For UK to ratify UPC now could drive applicants who desire UK protection away from the EPO to file direct at the UKIPO. It may even put at risk EU patents outside the UK thus making the UPC even less attractive for all users. Worse case it might deter all applicants from using the EPO at all, if they are forced into a system based on legally shaky foundations.
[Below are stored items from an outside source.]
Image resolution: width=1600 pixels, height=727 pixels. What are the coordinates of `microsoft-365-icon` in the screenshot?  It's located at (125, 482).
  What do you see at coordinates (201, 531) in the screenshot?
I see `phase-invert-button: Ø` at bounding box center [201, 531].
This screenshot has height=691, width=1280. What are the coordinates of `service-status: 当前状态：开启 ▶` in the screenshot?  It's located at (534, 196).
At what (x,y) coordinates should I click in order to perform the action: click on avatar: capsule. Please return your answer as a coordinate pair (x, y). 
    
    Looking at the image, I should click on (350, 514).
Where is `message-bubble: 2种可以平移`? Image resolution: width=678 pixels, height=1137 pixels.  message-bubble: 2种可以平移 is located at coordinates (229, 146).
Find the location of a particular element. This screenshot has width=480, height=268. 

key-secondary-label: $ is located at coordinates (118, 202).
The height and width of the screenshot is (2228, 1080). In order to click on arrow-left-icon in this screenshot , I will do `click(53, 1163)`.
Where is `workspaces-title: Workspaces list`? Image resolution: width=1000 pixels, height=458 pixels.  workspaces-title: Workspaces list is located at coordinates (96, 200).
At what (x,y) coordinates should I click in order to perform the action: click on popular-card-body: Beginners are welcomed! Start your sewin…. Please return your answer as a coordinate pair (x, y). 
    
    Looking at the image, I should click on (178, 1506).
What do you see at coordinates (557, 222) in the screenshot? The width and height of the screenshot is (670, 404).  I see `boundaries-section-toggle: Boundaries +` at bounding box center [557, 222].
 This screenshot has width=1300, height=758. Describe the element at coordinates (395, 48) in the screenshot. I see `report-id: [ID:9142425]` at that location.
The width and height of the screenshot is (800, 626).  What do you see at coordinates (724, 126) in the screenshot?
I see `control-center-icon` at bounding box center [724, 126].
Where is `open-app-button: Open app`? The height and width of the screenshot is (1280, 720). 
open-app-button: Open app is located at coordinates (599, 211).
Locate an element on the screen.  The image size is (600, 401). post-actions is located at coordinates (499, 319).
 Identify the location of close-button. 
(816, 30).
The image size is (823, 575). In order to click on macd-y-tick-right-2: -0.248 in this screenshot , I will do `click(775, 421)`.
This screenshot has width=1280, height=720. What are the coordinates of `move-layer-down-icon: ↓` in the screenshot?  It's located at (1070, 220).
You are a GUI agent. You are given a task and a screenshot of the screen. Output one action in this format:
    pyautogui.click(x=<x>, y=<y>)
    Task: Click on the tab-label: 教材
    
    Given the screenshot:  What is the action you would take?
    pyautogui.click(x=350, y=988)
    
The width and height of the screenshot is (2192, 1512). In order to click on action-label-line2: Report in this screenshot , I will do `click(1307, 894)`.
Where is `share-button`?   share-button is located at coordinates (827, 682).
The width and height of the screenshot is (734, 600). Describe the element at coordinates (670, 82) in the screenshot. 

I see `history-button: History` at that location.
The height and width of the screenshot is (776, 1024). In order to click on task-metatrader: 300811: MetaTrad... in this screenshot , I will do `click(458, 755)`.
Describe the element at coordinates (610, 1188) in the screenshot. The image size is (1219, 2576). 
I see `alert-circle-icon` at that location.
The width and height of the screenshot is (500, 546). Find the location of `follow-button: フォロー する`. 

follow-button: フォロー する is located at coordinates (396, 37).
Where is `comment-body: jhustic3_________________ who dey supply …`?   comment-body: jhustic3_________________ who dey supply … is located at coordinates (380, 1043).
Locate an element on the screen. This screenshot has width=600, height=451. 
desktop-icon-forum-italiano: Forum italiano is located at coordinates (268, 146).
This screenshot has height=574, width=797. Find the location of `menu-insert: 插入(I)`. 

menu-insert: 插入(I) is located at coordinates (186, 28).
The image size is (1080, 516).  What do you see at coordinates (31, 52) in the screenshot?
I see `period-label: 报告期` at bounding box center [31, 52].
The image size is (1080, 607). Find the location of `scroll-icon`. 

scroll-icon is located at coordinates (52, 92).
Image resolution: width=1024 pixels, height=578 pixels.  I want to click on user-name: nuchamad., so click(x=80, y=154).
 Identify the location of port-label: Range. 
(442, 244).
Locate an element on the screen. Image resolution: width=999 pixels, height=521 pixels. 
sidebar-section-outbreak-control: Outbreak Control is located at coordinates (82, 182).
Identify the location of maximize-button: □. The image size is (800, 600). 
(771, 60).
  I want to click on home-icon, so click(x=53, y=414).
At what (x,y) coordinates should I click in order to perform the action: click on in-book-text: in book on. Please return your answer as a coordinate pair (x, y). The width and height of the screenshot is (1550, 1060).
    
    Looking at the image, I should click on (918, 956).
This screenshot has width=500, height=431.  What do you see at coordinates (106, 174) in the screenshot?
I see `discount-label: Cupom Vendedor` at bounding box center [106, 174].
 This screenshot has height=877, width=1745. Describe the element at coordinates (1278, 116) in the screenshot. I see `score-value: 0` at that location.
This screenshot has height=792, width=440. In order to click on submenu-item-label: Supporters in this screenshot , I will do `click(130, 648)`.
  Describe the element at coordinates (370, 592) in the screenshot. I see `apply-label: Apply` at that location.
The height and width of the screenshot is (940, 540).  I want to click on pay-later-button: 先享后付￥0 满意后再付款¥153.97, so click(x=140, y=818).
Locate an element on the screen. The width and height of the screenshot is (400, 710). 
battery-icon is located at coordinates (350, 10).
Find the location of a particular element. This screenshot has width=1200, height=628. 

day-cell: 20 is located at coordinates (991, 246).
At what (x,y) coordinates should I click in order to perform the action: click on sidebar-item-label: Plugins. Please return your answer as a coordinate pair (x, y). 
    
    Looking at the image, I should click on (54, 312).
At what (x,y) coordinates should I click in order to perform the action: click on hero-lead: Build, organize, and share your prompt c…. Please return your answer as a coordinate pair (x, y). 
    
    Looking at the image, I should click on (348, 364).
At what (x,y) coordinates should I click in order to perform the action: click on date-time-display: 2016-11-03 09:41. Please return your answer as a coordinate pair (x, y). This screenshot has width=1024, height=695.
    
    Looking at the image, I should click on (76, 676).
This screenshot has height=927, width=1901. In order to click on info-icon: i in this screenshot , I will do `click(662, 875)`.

The only sensible option is to pause, wait until the UK leaves the EU and then introduce a revised UPC to cover the remaining EU states who still wish it. Of course a UPC without the UK is less attractive to applicants and a disaster for the UK patent profession. It means no UK based court. But that is one of the very many unfortunate consequences of a poor decision to leave the EU. Revision of the UPC agreement may indeed open up debate that will question the merits of the UPC at all – no bad thing given the rushed and poor quality debate in the EU parliament. However the UK is on our way out, that is no longer our concern and we can have no say on this. Again this is the harsh reality of what leaving the EU means, a lack of influence of UK stakeholders in EU affairs.
But to follow the UPC to the bitter end without pause could seriously weaken a supranational patent granting system in Europe that has worked effectively and served applicants well for many years.

Dr Ingve Björn Stjerna, a longtime antagonist of the UPC, has a new paper about the UPC in light (or shadow) of Brexit. His summary says: “The majority vote of the British electorate in favor of leaving the European Union has delivered a serious blow to the European patent reform. The usual protagonists nonetheless immediately started advocating for an instant ratification of the Agreement on a Unified Patent Court (“UPCA”) by the UK, now even deeming possible the participation of a non-EU member which so far, due to CJEU opinion 1/09, was held to be excluded by the same people. When looking at the situation from a less biased perspective, a UPCA with the UK may only be possible after a structural revision of the Agreement.”